TEATRO: “De Passagem”,
de Luísa Costa Gomes
Encenação | António Pires
Cenografia | Alexandre Oliveira
Figurinos | Luísa Pacheco
Interpretação | Francisco Vistas, João Barbosa, Marcello Urgeghe, Ricardo Aibéo, Sandra Santos
Produção | Ar de Filmes / Teatro do Bairro
90 Minutos | Maiores de 12 anos
Teatro do Bairro
27 Jan 2024 | sab | 18:00
O jovem Roberto tirou um ano para ver o mundo. Chamem-lhe viagem iniciática, naquela tradição perdida do Grand Tour romântico. Vai de bicicleta, uma concessão à modernidade, de mochila às costas, sem rumo, desenhando paisagens aquáticas onde as encontra. Quando chega ao topo de uma montanha, no ermo, encontra António, ali retirado, em conflito com a Natureza circundante. António, doente, luta com a sua incapacidade de pôr termo à vida. Roberto apercebe-se, ao cair dessa noite, que lhe roubaram a mochila com tudo o que ele tinha. Dividido entre procurar os seus bens e deixá-los seguir caminho, decide passar a noite em casa de António. E este usa o bom Roberto como arma involuntária para se suicidar. Pelas mesmas pitorescas montanhas deambulam, pedestres, dois cavalheiros cuja generosidade raia os limites da loucura. Domingos e Augusto são testemunhas benévolas das consequências do “crime” de Roberto. Pelas serranias floridas anda também Maria Rita, com seu filho e marido, procurando (mas não excessivamente) o pai desaparecido.
“De Passagem” começou por ser “Just Passing Through”, uma opereta em cinco actos, em inglês, cujo tema eram diversas formas de economia: Dar e receber, amar, comprar e vender, roubar e burlar, trocar coisas por coisas e ideias de coisas e essas por outras. Na troca se cria a ilusão, mais-valia e enganos. Seja uma mochila roubada ou um pai desaparecido, um belo prado verde, um caderno de desenhos ou uma bicicleta, tudo é valor criado e estimado. Ao longo da peça perceberemos que a economia é, aqui, a da dádiva pura, que provoca um prazer quase viciante – lembramos o Fra Ginepro, companheiro de Francisco de Assis, que não podia ver um pobre sem lhe dar a túnica, aparecendo na choupana dos frades sempre nu!

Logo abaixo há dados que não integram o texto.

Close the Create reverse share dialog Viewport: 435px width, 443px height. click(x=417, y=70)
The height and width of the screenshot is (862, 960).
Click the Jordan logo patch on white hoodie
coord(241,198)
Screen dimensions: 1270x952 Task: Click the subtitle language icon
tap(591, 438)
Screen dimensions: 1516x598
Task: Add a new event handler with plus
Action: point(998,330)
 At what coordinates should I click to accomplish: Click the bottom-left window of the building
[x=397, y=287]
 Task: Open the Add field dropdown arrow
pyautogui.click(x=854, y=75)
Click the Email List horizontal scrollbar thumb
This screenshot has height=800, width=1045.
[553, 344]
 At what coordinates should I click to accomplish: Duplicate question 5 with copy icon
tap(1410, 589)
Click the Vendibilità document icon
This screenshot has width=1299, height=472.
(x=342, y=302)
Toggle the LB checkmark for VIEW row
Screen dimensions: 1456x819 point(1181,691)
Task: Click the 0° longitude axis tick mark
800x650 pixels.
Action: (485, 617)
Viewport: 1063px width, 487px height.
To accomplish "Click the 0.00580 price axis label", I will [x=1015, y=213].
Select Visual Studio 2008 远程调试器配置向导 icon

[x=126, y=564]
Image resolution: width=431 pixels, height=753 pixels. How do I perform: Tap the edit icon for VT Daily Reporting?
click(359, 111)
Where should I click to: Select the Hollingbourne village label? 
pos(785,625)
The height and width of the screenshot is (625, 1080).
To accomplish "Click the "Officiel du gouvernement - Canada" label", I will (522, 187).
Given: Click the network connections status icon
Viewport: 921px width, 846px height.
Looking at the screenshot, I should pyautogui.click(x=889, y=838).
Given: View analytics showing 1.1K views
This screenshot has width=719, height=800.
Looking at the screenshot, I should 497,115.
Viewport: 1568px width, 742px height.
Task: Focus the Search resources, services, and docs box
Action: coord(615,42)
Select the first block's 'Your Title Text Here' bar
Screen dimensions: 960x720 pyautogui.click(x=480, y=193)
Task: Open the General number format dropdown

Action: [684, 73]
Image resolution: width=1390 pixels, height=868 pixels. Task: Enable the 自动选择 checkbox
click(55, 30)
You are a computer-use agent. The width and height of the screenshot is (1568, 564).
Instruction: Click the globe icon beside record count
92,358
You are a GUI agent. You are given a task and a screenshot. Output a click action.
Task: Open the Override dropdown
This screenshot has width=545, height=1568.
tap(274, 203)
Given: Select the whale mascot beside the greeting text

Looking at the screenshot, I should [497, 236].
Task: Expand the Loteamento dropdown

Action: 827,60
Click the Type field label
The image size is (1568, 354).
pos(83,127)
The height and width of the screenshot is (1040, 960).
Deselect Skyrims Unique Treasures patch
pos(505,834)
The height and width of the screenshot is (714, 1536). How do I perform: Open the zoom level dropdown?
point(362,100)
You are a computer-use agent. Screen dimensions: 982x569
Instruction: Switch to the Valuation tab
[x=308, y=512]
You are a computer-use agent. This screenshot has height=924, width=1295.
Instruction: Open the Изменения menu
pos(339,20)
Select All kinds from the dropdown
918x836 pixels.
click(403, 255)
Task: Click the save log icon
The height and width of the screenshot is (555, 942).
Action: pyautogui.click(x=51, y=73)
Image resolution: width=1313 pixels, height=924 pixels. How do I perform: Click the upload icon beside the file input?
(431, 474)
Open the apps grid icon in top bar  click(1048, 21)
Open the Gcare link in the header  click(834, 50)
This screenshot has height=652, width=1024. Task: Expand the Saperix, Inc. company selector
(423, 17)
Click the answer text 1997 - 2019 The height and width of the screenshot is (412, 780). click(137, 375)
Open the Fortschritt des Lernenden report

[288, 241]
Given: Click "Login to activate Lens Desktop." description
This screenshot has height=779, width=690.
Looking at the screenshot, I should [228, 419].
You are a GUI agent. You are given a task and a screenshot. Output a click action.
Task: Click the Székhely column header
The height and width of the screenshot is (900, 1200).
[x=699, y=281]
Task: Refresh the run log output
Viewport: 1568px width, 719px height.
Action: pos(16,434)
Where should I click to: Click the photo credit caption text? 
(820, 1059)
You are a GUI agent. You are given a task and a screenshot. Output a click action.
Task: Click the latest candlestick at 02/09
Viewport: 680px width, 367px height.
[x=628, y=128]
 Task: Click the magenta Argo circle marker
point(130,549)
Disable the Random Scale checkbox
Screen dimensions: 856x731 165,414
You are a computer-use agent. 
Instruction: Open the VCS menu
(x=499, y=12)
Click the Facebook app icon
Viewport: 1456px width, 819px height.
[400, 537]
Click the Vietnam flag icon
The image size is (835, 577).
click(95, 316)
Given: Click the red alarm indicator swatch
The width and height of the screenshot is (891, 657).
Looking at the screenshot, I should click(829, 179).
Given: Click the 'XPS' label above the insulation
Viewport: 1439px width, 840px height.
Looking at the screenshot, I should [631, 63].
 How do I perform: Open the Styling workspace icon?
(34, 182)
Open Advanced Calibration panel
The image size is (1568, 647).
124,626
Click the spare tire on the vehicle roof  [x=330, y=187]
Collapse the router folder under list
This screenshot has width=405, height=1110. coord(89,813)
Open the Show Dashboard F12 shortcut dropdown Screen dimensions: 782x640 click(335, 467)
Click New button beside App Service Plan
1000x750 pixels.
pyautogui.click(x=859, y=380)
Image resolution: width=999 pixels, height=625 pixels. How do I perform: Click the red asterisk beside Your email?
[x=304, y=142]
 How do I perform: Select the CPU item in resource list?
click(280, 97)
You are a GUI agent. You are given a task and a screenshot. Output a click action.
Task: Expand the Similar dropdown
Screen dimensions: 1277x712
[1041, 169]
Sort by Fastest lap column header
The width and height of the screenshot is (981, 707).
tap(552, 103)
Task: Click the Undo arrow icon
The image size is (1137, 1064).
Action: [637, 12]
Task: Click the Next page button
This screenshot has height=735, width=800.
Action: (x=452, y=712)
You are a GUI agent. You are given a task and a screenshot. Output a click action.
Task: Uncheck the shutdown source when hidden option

Maria Rita, a mãe (com Marlon, o marido, em efígie, como grande parte das mães), representa a economia que nunca é contabilizada, a economia do amor humano, que aparece ofuscante no amor materno: que é dádiva narcísica, um dar recebendo, uma troca que nos primeiros anos se faz sobretudo consigo própria, projectando na figura do filho imagens de si e de outros seres por si construídos.
Prosseguindo uma parceria com o Teatro do Bairro (e com o encenador António Pires, em particular) que remonta a 2010, Luísa Costa Gomes volta a oferecer-nos um texto riquíssimo na sua mensagem e significados, recheado de apontamentos demonstrativos do cuidado e subtileza da sua escrita, feita de diálogos intensos e vivos, plenos de ritmo e carregados de humor. É um texto simples, que nos confronta com a candura, o brio, a alegria e o deslumbramento genuíno e moral pelas belezas do mundo, mas também com as contrariedades, a melancolia, o aborrecimento ou a raiva que a vida em sociedade pode acarretar. Improváveis e imensamente divertidos, Domingos e Augusto concentram em si o lado poético da peça, figuras arquetípicas que são de um viver cuja alegria e optimismo tresloucado pretendem ser uma afirmação amorosa, humorosa e humorística sobre a nossa passagem neste “vale de lágrimas”. O cenário é de uma enorme beleza e as interpretações são brilhantes. Mais um grande momento de teatro a abrir o ano de 2024.